China Cuts Vital US Contacts Over Pelosi’s Taiwan Visit

WASHINGTON (AP) – China on Friday cut ties with the United States on vital issues, including military issues and crucial climate cooperation, as concerns grew that the communist government’s hostile reaction to a visit by President House Speaker Nancy Pelosi on Taiwan could signal a more aggressive and durable approach. towards its American rival and the self-governing island.
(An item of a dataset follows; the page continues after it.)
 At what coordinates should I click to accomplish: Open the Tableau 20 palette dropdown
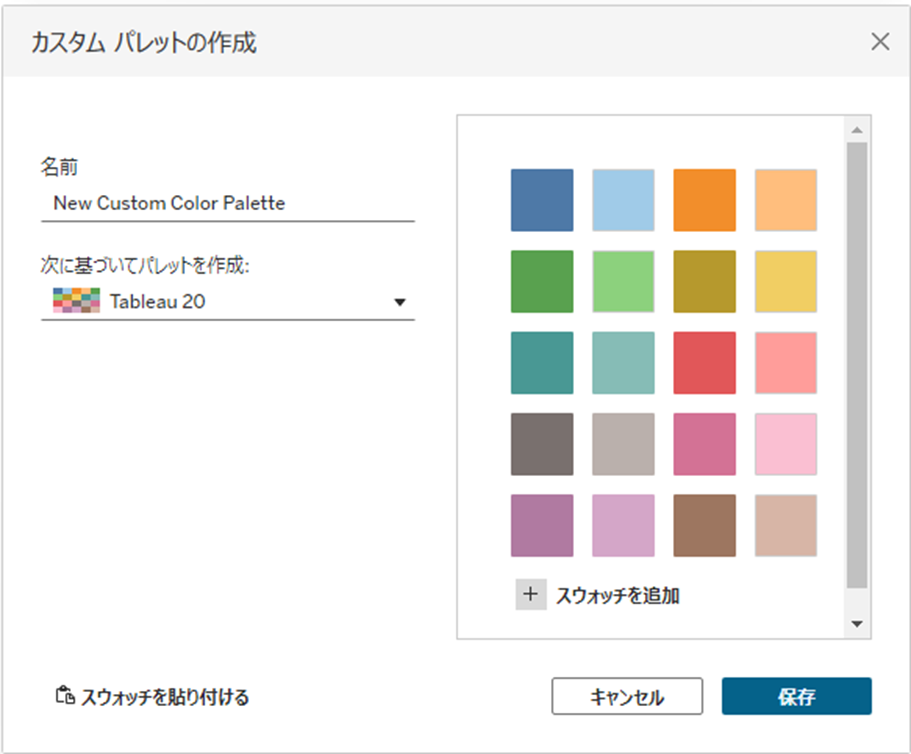pyautogui.click(x=227, y=301)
China’s move to freeze key lines of communication compounded worsening relations following Pelosi’s visit and China’s response with military exercises in Taiwan, including the launch of missiles that splashed into waters surrounding

After the White House summoned China’s ambassador, Qin Gang, on Thursday afternoon to protest the military exercises, White House spokesman John Kirby on Friday condemned the decision to end important dialogue with the United States as “irresponsible”.
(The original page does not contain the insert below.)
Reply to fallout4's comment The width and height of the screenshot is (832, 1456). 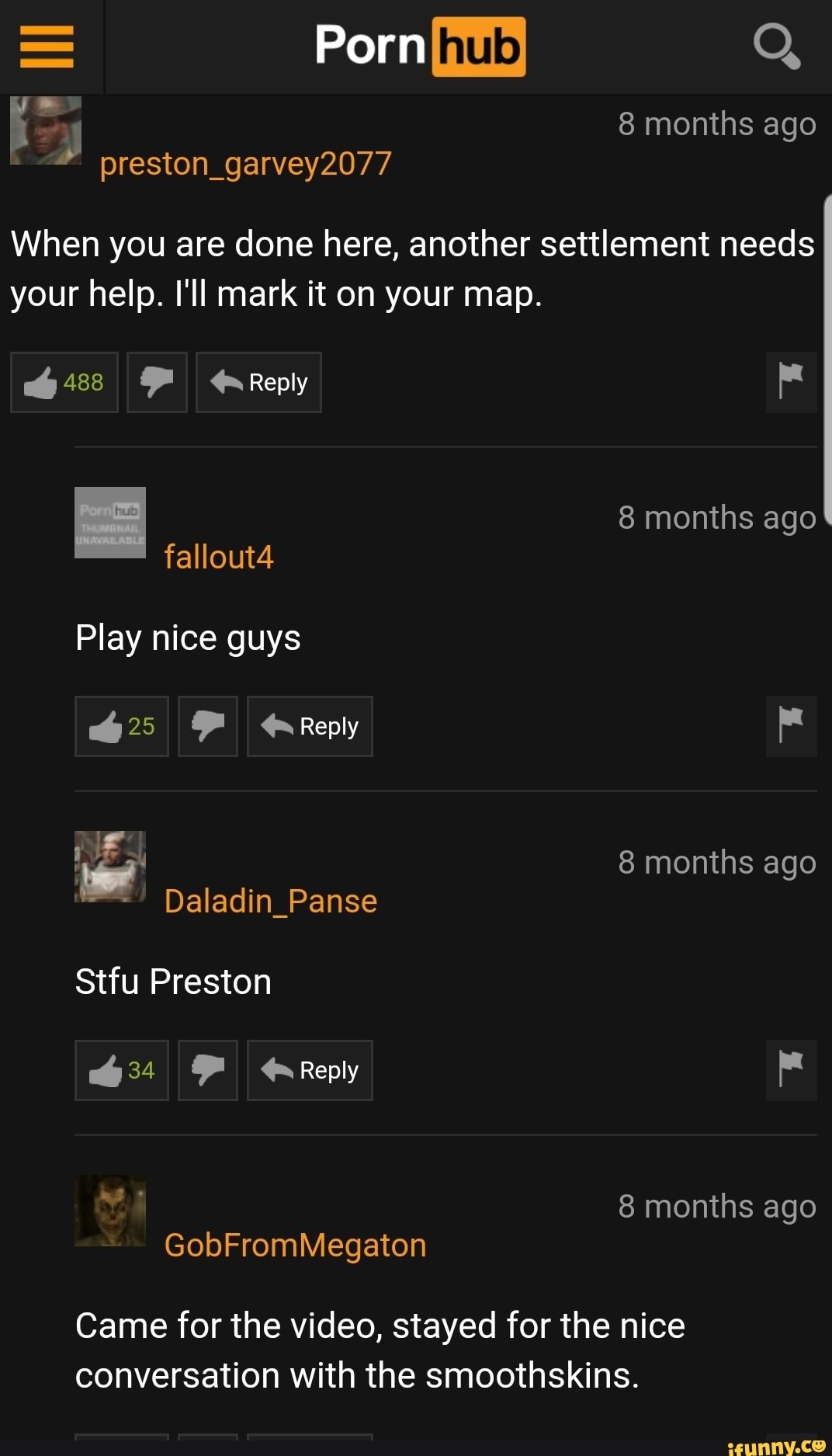pyautogui.click(x=310, y=726)
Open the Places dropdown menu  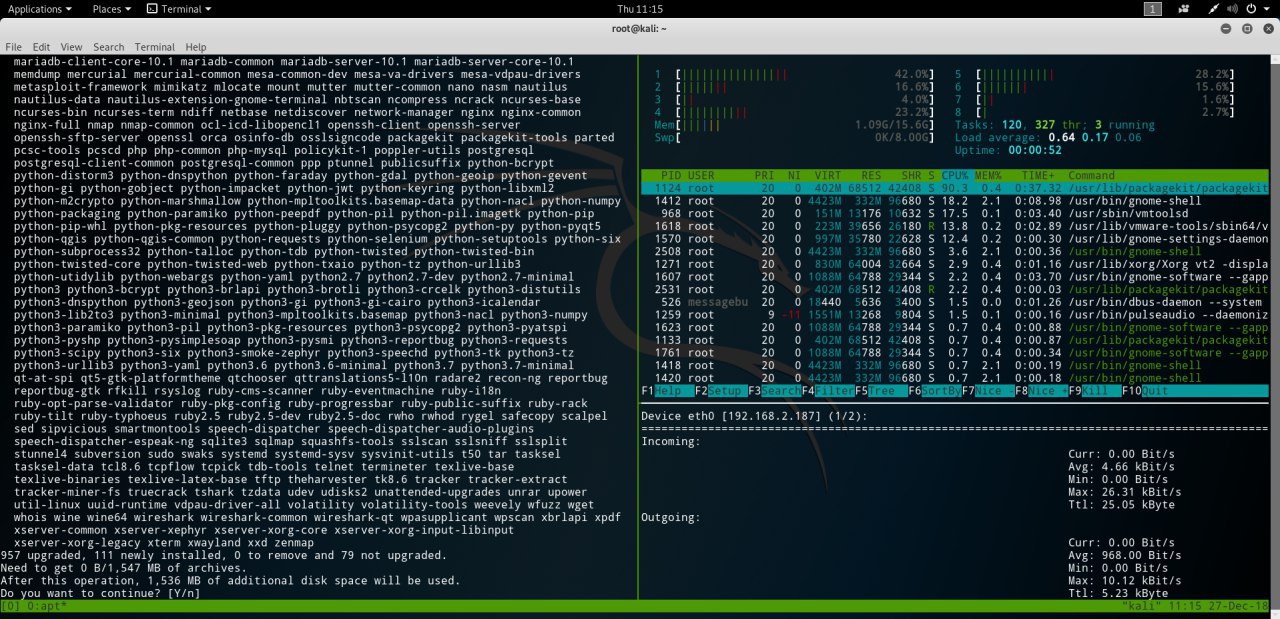(112, 9)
The White House spokesman criticized China’s “provocative” actions since Pelosi’s trip to Taiwan, which China claims as part of its territory. But Kirby noted that some channels of communication remain open between the two countries’ military officials. He repeated daily assurances that the US had not changed its policy towards the communist mainland and the self-governing island.

“The bottom line is that we will continue our efforts to continue to open lines of communication that protect our interests and our values,” Kirby said. He declined to discuss any damage to long-term relations between China and the United States, calling that a discussion for later.

Taiwan has put its military on alert and held civil defense drills, but the overall mood remained calm on Friday. Flights have been canceled or diverted and fishermen have stayed in port to avoid Chinese drills.

On the Chinese coast opposite Taiwan, tourists gathered to try to catch a glimpse of military aircraft.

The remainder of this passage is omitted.